I’ll take my family’s most extreme case first:
My son needed a car to get back and forth to college. He only had about $4000 saved and he wanted to make a down payment on something in the $10k range. That’s a $7,000 loan (after TT&L) that would likely have meant a $200+/month payment at that time (probably much worse now.)
Instead, I counseled him to find something for less than $3k while he’s in school, pay cash and save the rest for emergencies.
He’s had the car for 14 months, had a fender bender and it now needs other repairs.
His insurance, and the accident repairs, didn’t cost much because his car is only worth about $3k (he paid $2,500). His annual car registration isn’t that expensive either due to the car’s lower value.
The non-accident repairs, which were a cracked headlight assembly, worn wheel bearing and a wheel alignment came to about $1000. Sounds tragic. He should have bought that newer car, right?
In just the first 14 months, he would have spent $2,800 in payments and that’s without a warranty. If you add that in, probably another $500-600. That would have cost him $3,400 on the high end.
Instead, he’s spending around $1,000 to bring his car up to date and keeping that other $2400 for himself instead of giving it to the bank.
His car is 10 years old and will need repairs from time to time, but instead of giving the bank that $200 per month, he puts that in his savings account and if anything happens, it is no big deal.
Even though he’s a college student with his parents footing that bill, the example should work for anyone. I know because my wife and I both have cars that we bought when they were 3-5 years old. We’ve been doing this for decades because paying the reduced price for a used car means that when we sell it, the depreciation curve hasn’t eaten so much of our wealth.
Here’s how it works:
Buy a new truck for $50k, drive it for 5 years. It’ll probably be worth $20k (if you’re lucky) which is a $30k loss ($6k/yr to own). Buy it used after 2 years at $35k, drive it for 5 years, and sell it for $20k which is a $15k loss (3k/yr to own). That just left an additional $15k for your retirement fund, investments, home repairs, college fund, whatever – wealth.
At all costs, avoid the first 2 years of depreciation. If you can brave the maintenance, avoid the first 5.
For a more interesting example, buy that same truck at 5 years old for $20k, sell it 5 years later for $14k. Now that truck only cost you $6k to own for 5 years. You do the math.
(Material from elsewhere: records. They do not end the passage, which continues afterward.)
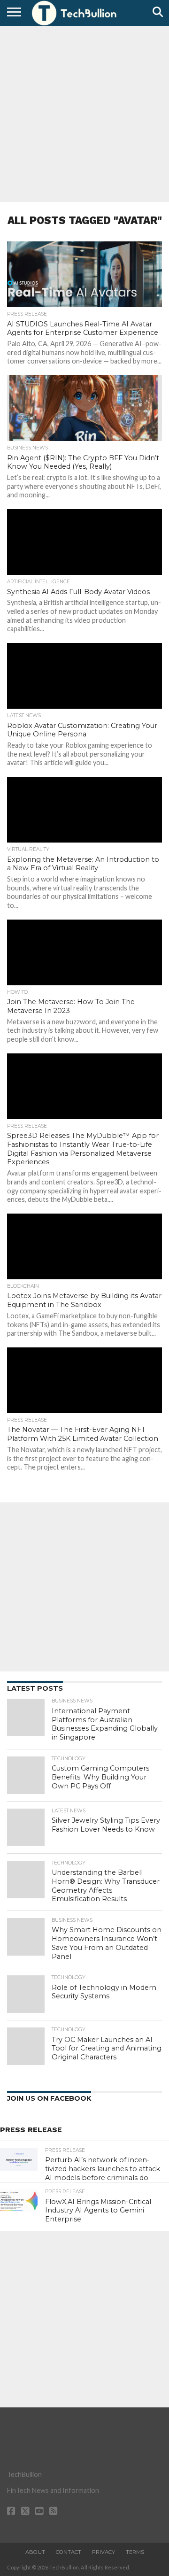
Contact (68, 2552)
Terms (135, 2552)
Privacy (103, 2552)
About (35, 2552)
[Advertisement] (84, 112)
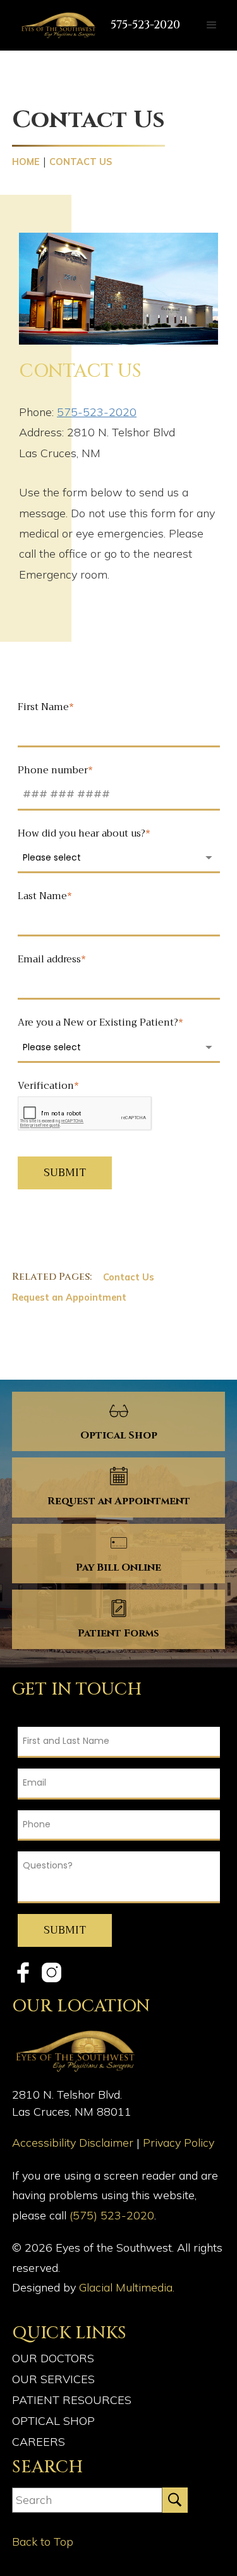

Buy what you can afford with cash. Then put the amount of a car payment into your own savings account every month. That money will take care of repairs and/or save up for a better car in the future.
If you are good at buying used cars and pay attention to the market, you will eventually have the cash to buy a shiny new car/truck if you want to dump your money into it. They are still bad investments, but at least you aren’t financing that decision.
Do NOT finance a car. It is one of the worst assets to own and the worst to pay interest on other than whatever crap you buy with your 25%+ credit card. Other than collectible/antique cars, vehicles never go up in value and cost a ton to maintain. Save up, pay cash for whatever you can afford, save up, sell the old one, buy a little better, save up… rinse and repeat.
Don’t let your car keep you broke. The federal government already does a good enough job of that.